Speaking as a scientist and a believer he warned, “The bible is not giving us science; it was never meant to give us science. To try and make the bible do that really gets you into absurd positions – either you have to change science to make it look like the bible or you got to change the bible to make it look like science. Either way it winds up being pretty strange,” he commented.

He appealed to younger Catholics who were drawn to a creationist view of the origins of the universe not to accede to such theories. Belief that the earth is 6,000 years old would bring the Church’s credibility “down to zero”, he warned.  

The writer, who has been a regular contributor to EWTN and debated proofs for the existence of God with Stephen Hawking on the Larry King Show in the US, added, “We as Catholics don’t believe in what is called the dictation theory of inspiration. Some Christians do but that is not our view. We don’t want to extract science out of the bible that wasn’t the intention of God in the first place.”

On the wider issue of what science can say on the evidence for creation and the existence of God, he responded, “Yes, there are very good reasons to believe – some of them come from physics, some of them come from philosophy.”

The Papal Nuncio to Ireland, Archbishop Charles Brown, was the principle celebrant at a Mass to conclude the first day of the conference in UCD.

In his homily, the Nuncio noted that those attending the Mass had been studying about creation and cosmology. “There is an interesting connection between the creation of the world – cosmology – and the event that is indicated in the Gospel today – the incarnation.”

He said that connection was noted by Cardinal Joseph Ratzinger in his book the ‘Spirit of Liturgy’ where he highlighted how the Fathers of the Church saw a correlation between the cosmological creation and the moment of the annunciation. It was the faith of Mary which allowed the incarnation to take place he said.

“You are studying the theories of cosmology and creation which is incredibly important because it helps nourish your mind,” he told the conference delegates. “The mind helps the heart and the heart through prayer helps the mind to enter into these truths.
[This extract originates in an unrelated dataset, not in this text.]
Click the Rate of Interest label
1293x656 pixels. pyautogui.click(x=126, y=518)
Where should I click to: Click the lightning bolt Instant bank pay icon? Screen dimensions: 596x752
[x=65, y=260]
You see that correlation of heart and mind in Mary – that is why she is such an icon of faith,” he said.   

Fr Robert Spitzer is a past president of Gonzaga University in the US. During his tenure (1998 to 2009) he significantly increased the programmes and curricula in faith, ethics, service. He also spearhead the building of 20 new facilities and increased the student population by 75 percent.